── PROVIDED RECORDS
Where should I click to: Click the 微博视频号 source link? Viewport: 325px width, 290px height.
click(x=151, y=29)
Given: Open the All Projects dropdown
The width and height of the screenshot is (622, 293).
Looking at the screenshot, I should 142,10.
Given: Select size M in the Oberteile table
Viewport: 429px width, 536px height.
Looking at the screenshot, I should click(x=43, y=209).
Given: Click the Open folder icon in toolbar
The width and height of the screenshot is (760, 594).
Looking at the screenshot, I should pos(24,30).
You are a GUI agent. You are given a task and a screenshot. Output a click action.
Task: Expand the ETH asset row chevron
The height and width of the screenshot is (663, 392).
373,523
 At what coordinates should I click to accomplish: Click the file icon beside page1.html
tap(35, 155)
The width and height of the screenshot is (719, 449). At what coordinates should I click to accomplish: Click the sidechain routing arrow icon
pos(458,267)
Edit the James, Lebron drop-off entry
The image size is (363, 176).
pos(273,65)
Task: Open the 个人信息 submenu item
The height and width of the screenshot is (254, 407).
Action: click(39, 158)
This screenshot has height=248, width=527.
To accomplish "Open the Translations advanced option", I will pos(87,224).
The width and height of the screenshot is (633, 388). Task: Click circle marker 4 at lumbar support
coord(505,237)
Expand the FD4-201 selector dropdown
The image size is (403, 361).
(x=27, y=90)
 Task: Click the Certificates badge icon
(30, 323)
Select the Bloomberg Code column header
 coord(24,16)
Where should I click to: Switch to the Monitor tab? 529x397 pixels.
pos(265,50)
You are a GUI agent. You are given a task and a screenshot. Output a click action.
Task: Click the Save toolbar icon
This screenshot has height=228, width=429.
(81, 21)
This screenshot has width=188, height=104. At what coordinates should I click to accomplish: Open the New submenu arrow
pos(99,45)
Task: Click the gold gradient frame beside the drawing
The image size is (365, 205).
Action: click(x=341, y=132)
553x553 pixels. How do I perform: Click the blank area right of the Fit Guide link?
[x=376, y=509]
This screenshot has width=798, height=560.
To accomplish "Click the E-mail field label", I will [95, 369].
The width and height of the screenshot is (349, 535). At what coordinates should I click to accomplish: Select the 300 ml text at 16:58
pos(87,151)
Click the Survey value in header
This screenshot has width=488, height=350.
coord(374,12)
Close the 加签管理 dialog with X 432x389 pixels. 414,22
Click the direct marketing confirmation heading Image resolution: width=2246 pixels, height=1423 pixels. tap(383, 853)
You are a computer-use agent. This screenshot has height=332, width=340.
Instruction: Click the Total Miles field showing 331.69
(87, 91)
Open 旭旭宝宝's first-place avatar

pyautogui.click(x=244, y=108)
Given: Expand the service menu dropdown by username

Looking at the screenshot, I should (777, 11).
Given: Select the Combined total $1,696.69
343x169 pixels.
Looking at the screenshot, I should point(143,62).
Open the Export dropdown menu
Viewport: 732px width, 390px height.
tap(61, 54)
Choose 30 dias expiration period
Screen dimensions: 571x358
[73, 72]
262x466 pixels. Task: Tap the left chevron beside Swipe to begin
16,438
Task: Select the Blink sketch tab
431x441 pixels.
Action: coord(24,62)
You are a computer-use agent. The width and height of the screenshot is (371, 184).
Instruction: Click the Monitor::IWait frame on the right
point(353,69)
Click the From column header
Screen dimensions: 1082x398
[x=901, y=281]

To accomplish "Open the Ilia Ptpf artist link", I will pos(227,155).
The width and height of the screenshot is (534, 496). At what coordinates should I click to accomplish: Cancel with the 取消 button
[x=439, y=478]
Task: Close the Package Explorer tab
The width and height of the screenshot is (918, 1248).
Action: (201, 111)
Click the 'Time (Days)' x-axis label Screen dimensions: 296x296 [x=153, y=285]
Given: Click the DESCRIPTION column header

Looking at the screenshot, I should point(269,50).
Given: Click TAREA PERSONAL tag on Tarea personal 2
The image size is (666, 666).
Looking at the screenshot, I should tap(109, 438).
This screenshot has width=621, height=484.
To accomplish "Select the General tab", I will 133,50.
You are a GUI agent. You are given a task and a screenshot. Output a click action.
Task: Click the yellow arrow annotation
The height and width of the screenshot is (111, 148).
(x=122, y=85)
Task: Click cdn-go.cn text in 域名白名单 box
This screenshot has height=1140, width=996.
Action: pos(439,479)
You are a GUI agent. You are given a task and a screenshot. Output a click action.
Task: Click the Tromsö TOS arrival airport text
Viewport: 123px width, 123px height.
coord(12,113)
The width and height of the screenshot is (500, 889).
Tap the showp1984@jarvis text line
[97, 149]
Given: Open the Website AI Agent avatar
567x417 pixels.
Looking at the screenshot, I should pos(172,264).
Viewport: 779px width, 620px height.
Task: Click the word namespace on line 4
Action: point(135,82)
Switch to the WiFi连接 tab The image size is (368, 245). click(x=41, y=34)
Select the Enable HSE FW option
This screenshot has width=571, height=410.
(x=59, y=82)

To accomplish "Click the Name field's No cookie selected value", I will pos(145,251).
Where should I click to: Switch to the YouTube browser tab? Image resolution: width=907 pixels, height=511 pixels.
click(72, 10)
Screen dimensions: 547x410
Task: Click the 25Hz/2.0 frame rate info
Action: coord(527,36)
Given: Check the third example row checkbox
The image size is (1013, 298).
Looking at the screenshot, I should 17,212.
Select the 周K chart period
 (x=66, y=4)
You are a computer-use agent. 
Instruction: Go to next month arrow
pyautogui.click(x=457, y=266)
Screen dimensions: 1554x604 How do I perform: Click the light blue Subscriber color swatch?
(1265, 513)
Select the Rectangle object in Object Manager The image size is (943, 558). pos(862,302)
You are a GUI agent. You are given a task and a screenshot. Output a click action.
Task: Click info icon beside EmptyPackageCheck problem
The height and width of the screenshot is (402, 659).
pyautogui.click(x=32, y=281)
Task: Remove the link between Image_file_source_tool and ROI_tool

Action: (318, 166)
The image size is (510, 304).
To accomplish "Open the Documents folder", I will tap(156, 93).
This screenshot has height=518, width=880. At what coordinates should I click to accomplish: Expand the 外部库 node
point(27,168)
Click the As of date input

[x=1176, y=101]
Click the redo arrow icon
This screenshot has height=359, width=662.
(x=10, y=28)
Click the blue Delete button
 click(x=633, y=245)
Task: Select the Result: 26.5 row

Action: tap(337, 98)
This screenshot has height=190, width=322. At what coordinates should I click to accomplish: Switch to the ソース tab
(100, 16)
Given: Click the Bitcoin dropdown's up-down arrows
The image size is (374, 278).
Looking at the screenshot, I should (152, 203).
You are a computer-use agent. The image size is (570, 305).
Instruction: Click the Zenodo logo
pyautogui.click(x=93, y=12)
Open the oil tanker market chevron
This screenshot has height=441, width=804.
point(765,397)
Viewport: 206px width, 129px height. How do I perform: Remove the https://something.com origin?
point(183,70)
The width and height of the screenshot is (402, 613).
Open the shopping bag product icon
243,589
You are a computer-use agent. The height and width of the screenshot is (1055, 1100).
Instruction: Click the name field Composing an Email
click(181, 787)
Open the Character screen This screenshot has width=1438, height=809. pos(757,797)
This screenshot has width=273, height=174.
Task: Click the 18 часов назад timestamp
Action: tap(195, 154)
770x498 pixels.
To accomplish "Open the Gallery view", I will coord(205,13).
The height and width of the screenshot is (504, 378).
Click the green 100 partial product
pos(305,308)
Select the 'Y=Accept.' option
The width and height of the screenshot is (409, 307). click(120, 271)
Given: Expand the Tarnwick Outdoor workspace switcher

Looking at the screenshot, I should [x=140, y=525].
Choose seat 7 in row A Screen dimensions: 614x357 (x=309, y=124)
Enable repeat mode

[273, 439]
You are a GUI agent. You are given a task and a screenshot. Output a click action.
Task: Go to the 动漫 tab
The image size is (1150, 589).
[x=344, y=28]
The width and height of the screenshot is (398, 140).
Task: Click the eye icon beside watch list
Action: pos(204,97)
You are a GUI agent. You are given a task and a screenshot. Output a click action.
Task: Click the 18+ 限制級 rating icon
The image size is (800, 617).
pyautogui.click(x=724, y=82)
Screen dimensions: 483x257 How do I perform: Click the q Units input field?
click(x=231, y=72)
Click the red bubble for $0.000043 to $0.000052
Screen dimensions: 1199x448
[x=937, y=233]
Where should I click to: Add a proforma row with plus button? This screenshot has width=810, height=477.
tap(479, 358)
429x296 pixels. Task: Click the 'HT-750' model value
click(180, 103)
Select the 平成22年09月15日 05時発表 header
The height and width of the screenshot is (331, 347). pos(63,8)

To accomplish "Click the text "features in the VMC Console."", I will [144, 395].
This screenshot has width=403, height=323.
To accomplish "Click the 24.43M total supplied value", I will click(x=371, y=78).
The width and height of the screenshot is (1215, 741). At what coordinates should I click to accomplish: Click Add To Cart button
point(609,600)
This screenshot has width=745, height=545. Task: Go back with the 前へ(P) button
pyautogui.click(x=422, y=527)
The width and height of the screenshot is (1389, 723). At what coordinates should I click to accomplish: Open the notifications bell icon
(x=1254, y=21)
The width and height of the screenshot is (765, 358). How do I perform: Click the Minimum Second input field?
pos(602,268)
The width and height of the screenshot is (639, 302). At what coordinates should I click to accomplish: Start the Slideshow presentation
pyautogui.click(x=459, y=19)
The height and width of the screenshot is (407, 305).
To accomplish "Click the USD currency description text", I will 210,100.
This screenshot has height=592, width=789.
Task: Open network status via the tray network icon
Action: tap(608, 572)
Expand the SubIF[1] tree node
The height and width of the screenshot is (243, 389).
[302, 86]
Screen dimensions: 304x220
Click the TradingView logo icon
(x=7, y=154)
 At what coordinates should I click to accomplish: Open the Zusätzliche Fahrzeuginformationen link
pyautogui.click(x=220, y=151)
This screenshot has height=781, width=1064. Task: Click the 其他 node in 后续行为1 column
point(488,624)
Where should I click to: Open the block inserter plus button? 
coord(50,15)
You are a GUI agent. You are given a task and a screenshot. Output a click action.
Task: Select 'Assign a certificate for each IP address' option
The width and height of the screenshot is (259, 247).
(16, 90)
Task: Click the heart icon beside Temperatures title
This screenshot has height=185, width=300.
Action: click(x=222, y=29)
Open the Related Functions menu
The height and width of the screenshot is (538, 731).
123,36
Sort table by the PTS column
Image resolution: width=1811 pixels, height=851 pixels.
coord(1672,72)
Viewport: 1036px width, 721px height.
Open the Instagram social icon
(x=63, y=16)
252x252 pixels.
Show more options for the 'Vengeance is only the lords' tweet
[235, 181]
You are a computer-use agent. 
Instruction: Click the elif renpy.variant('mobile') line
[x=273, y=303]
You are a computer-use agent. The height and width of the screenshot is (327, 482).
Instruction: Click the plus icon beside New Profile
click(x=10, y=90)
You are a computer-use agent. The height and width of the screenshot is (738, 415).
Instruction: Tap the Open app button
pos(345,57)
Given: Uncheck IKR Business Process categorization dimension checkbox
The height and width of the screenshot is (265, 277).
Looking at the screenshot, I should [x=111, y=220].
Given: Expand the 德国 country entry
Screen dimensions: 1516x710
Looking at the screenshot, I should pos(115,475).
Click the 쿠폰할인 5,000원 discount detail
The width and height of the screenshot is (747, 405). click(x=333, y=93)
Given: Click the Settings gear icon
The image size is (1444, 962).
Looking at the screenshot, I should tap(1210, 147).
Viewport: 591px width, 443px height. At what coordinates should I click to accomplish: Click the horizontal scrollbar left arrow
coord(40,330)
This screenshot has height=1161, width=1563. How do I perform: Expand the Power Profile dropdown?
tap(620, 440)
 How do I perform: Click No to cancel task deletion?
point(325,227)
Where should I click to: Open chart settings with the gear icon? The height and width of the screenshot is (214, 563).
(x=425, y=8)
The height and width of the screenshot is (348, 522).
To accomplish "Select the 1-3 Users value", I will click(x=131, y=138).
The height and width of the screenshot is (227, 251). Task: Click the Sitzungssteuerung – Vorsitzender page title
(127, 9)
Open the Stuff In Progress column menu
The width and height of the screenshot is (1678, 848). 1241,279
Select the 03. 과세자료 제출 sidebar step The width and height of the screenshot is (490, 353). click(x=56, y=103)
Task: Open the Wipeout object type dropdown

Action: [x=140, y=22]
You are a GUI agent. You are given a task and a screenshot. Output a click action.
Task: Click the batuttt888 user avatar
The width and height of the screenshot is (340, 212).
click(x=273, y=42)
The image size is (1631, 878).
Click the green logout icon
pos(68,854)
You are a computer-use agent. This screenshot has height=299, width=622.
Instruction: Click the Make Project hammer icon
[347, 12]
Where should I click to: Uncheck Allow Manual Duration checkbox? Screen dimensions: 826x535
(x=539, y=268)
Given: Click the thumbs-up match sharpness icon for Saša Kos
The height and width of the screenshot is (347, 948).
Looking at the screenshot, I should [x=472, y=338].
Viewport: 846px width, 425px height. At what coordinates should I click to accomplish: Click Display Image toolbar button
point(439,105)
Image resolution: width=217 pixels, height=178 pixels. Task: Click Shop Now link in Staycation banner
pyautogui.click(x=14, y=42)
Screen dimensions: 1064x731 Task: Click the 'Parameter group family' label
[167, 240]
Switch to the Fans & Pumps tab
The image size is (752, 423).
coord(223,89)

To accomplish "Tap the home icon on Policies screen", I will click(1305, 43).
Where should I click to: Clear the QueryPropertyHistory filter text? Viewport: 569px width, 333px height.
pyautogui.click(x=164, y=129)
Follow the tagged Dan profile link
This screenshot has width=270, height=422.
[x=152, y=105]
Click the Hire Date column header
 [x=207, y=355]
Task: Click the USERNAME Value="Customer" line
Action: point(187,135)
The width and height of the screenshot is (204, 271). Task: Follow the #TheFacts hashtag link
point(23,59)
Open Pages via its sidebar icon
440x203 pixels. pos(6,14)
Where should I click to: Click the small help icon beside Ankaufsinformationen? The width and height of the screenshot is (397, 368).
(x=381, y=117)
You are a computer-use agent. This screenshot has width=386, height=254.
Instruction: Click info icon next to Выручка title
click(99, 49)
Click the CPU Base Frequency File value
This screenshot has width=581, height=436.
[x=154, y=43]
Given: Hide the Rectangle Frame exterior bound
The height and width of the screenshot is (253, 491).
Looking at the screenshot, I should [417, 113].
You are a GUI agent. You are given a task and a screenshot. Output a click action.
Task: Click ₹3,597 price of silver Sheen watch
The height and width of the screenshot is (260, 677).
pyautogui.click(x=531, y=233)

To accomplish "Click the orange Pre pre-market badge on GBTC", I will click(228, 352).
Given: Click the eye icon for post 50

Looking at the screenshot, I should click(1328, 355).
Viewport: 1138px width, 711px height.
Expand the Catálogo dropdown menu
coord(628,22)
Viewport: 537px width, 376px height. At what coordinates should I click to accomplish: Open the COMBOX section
────
Using the records above, copy each line that contains "entry".

**RESULT OF THE EXERCISE**
Edit the James, Lebron drop-off entry
Given: Expand the 德国 country entry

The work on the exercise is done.